Foi uma história muito complexa e marcante, mas não tenho mágoas e nem trauma. Nem arrependimento. Não sofro pelo que fiz, não fico imaginando quantos anos teria a criança... Nada disso.
Como já disse, para mim é muito claro que engravidei por conta de falta de auto estima e pelo machismo (a primeira muito ligada ao segundo), e isso pode soar inconsistente: "Mas seus pais te levaram à clínica, como você pode dizer que teve uma educação machista?"
Meus pais me acham uma coitada por eu ter passado pelo que passei. Minha mãe acredita que eu não deva contar isso a um parceiro. Ela acha que a atitude é tão indigna que ninguém iria 'me querer' sabendo disso. Eu acho que não tenho a obrigação de contar nem isso nem nada do meu passado, necessariamente, a alguém.
Meu pai já me chamou de 'doidinha', de vagabunda, de piranha... E sempre que podia, tocava no assunto, achando que me feriria. Isso fere a ele, não a mim. O assunto é tranquilo na minha cabeça. Aborto não é nada agradável, não deve ser feito a torto e a direito, é a última coisa a se recorrer. O melhor é não engravidar. O melhor é prevenir a gravidez.
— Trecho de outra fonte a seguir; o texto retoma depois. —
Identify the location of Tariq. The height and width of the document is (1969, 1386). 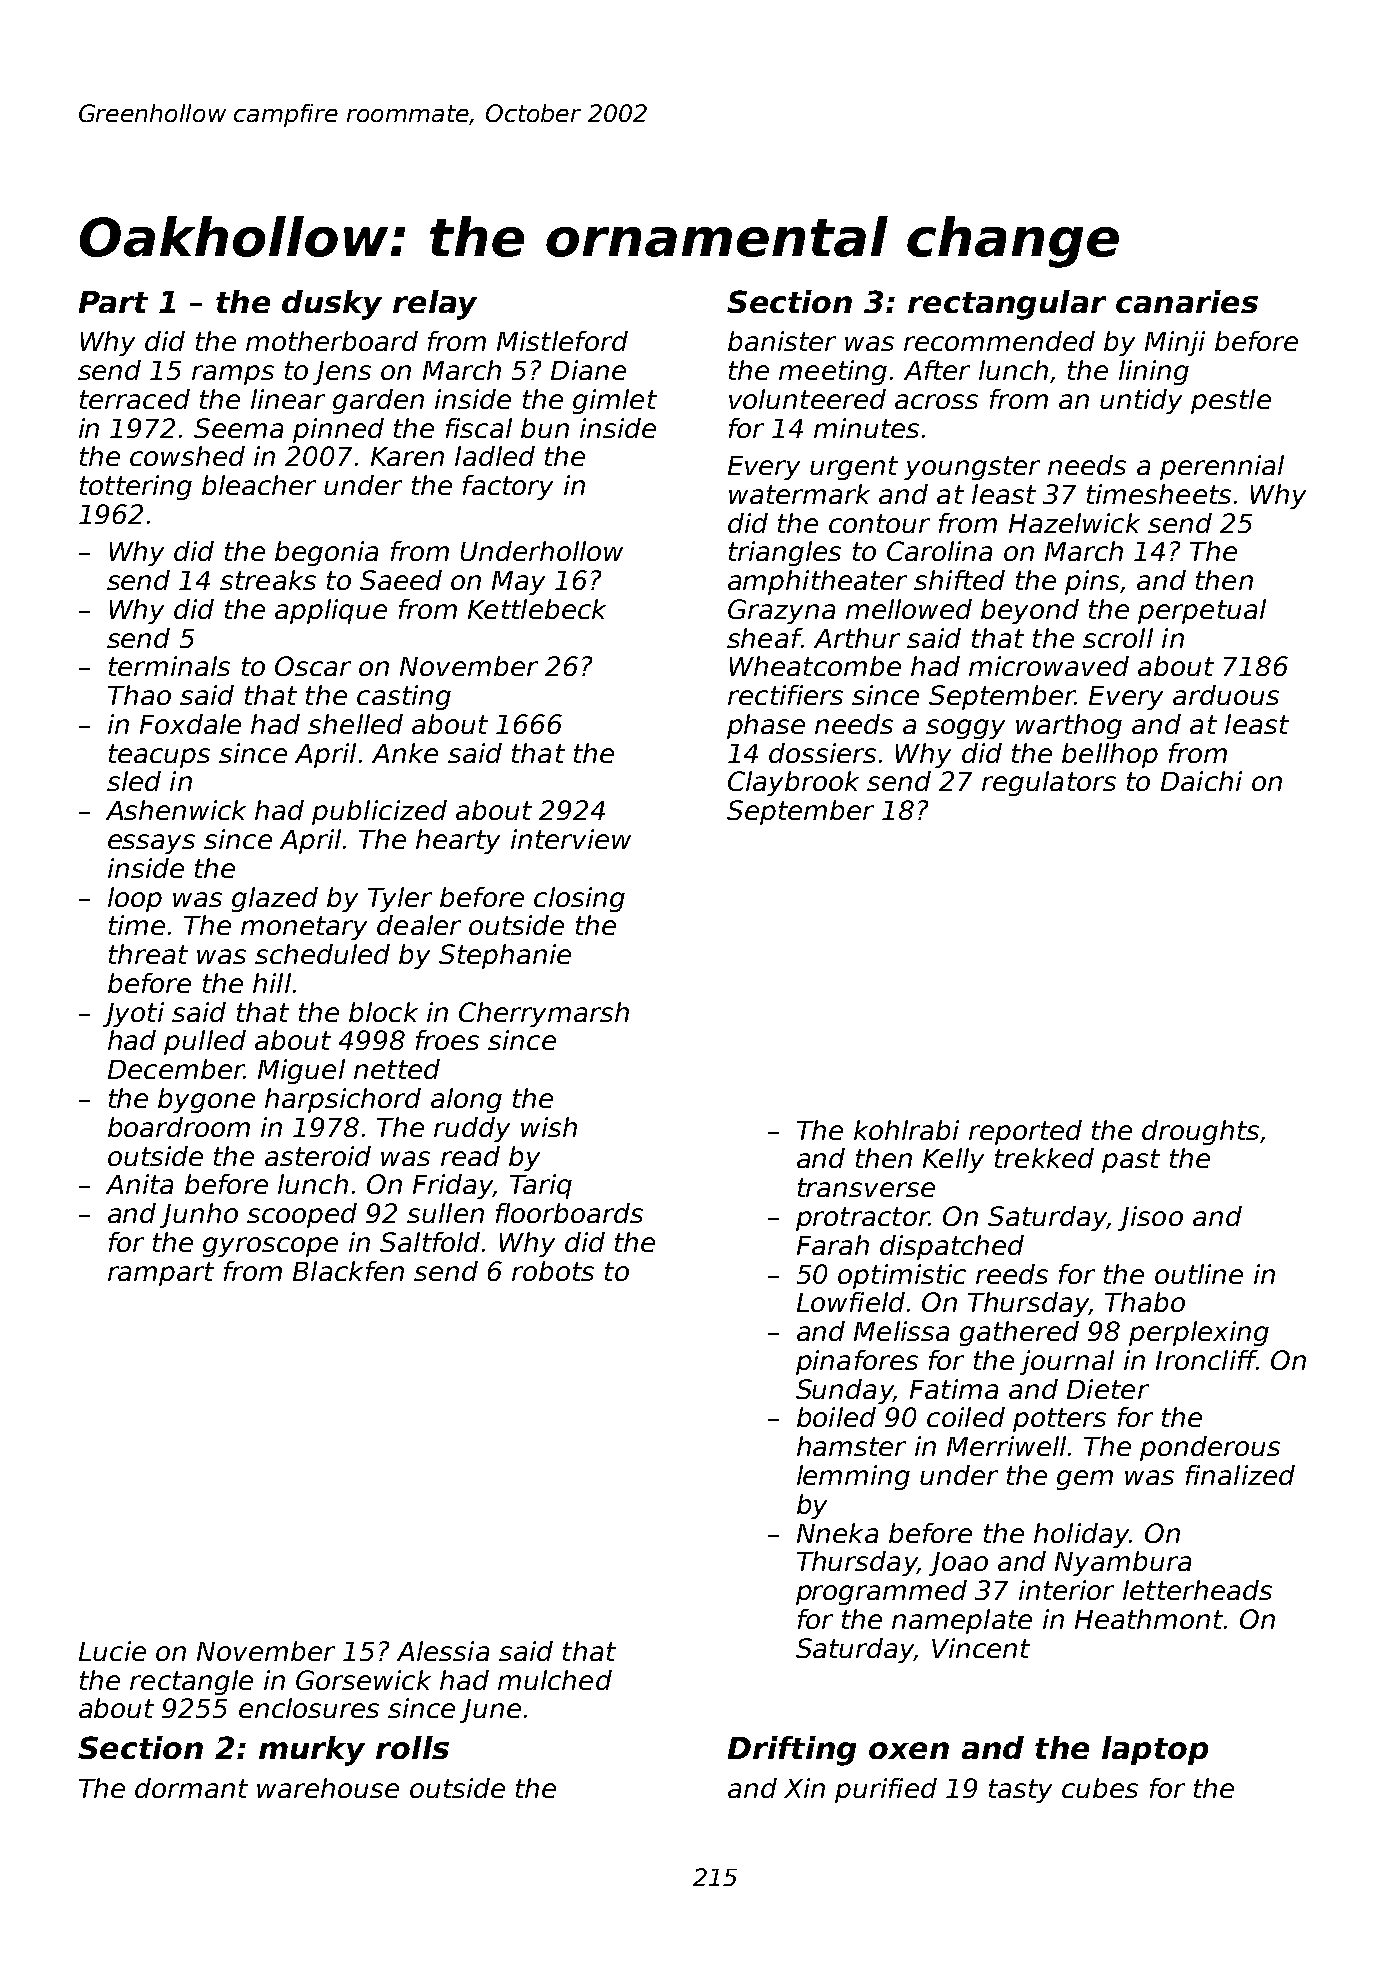
(541, 1186).
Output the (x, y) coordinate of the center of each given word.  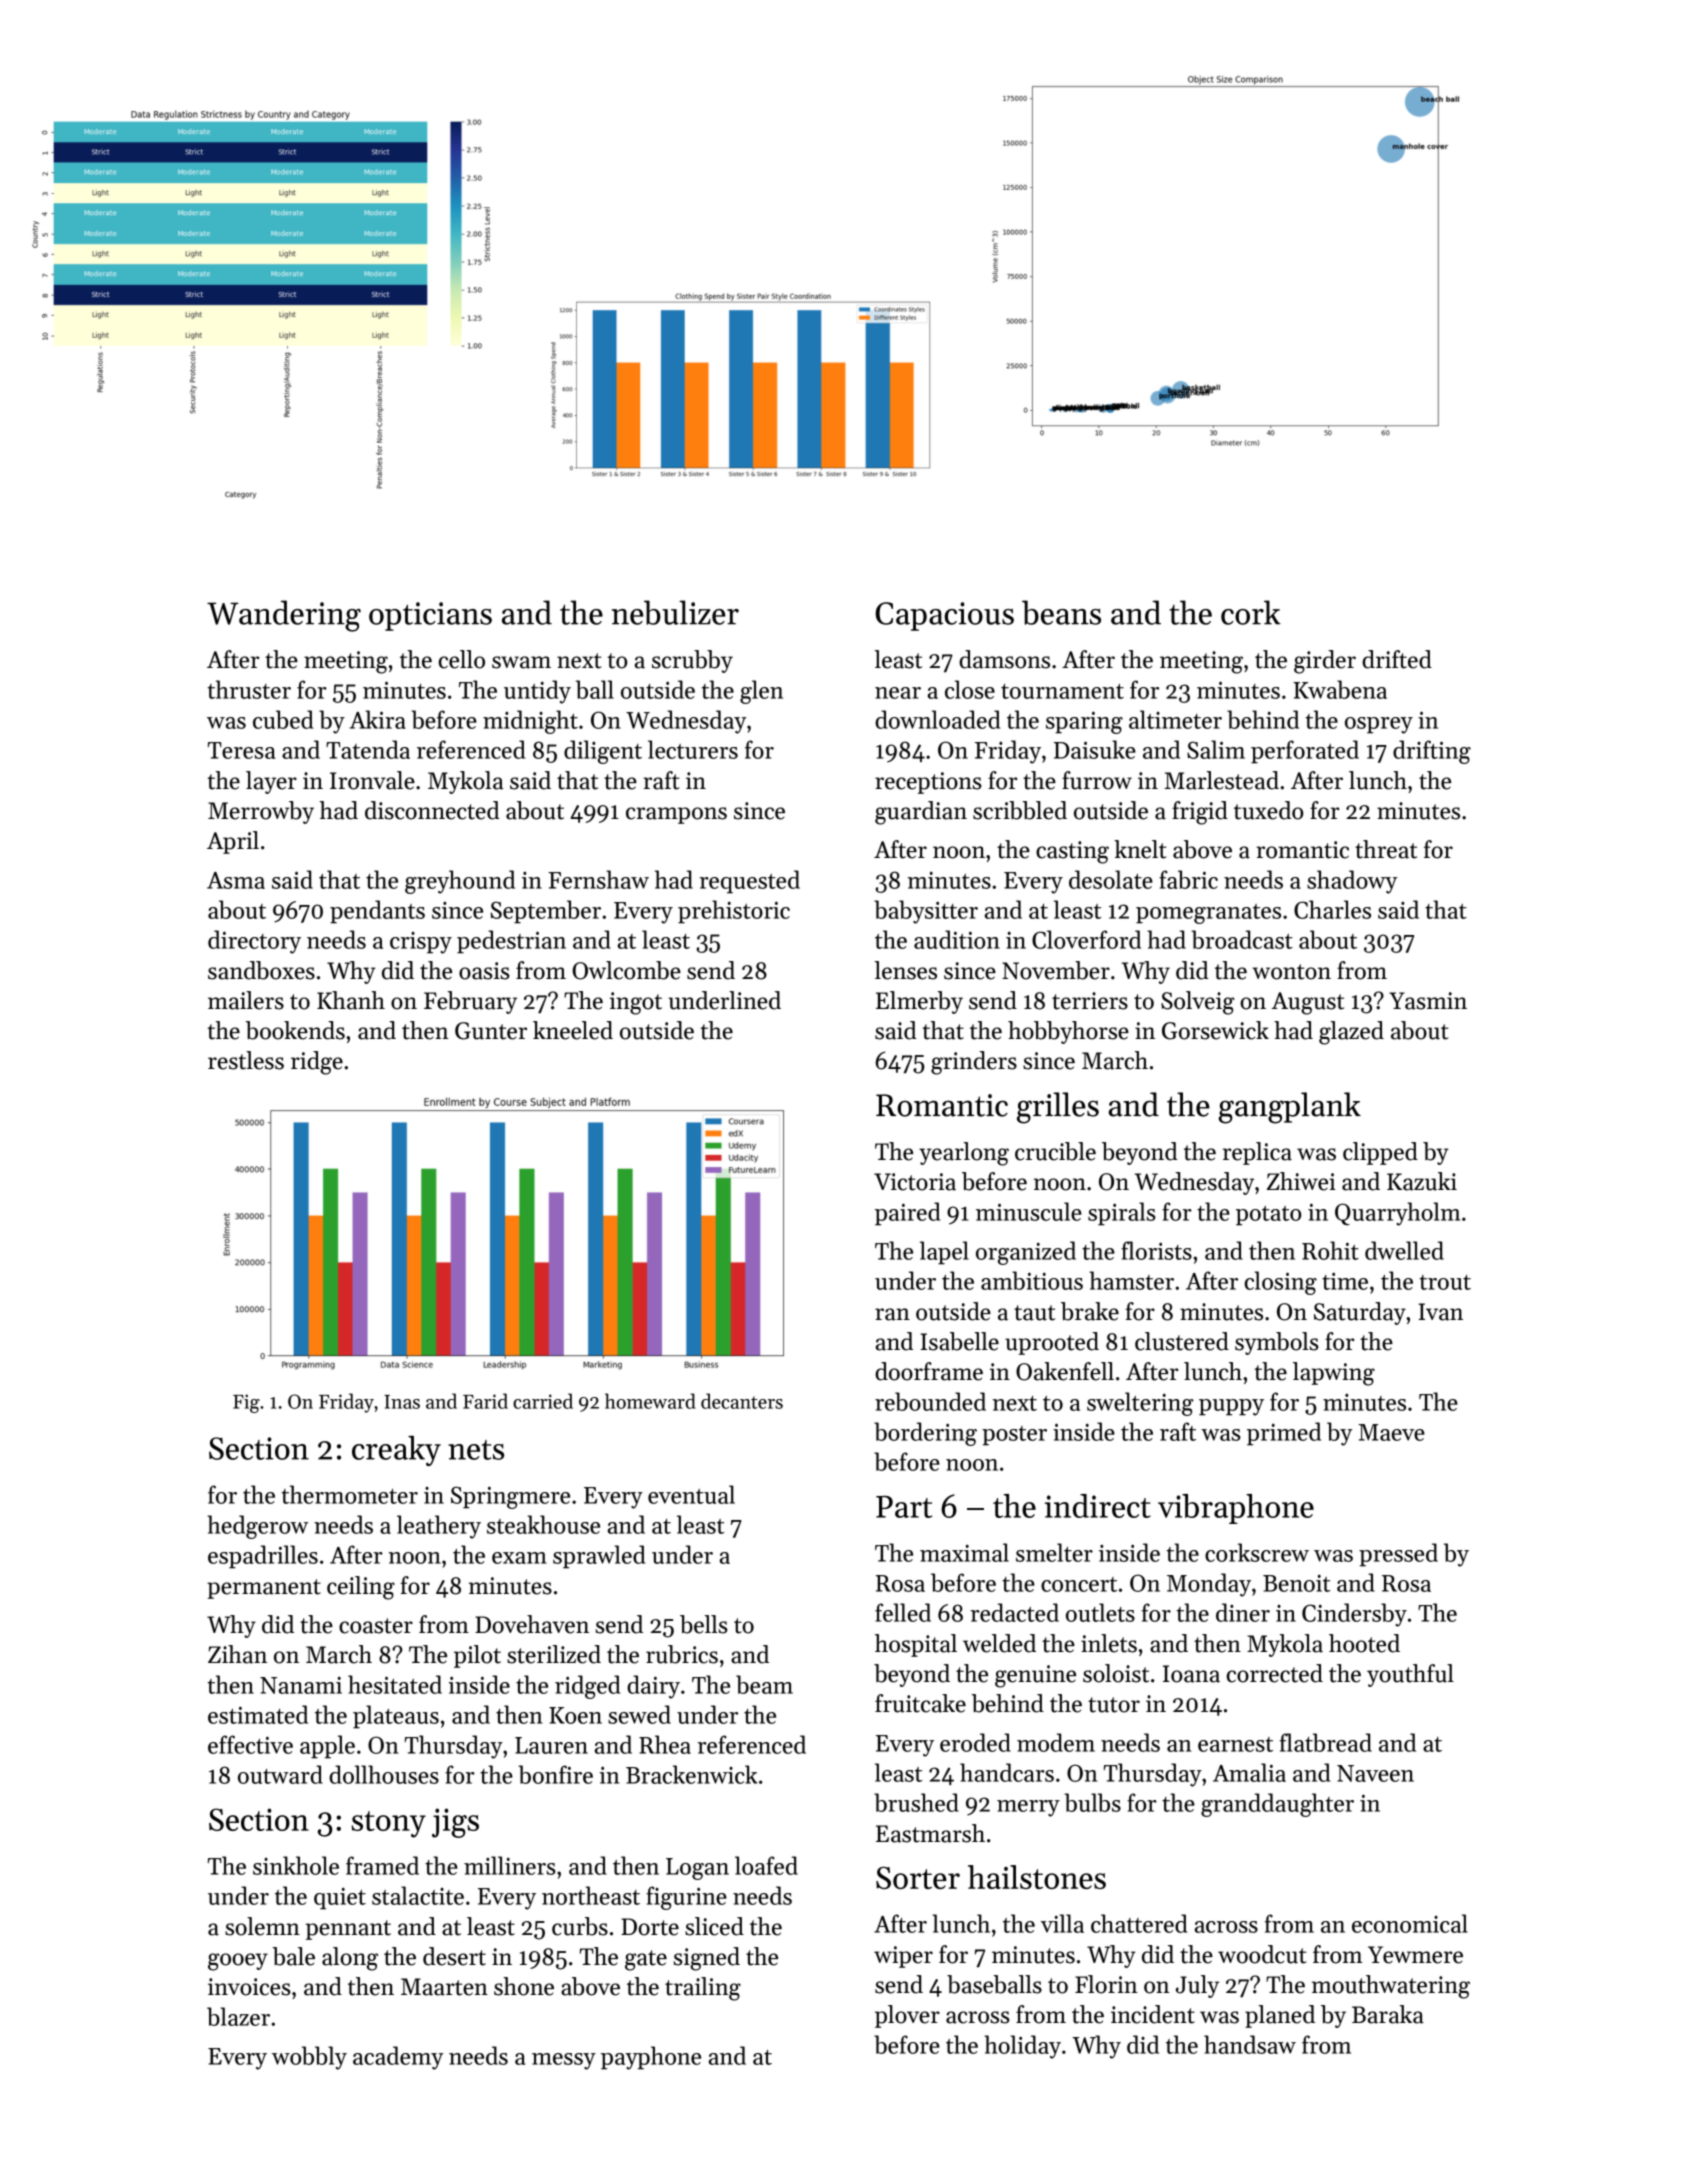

Se não preveniu (ou a tentativa de prevenção falhou ― como uma camisinha furar), pode-se recorrer à pílula do dia seguinte (apesar de ser uma bomba hormonal).
E não defendo o aborto porque o pratiquei, essa lógica é invertida. Fiz aborto porque entendo que ele pode ser o melhor caminho, em algumas situações, pra algumas pessoas.
Estive nesse contexto por duas vezes e não me furtei a recorrer à melhor opção a que tive acesso.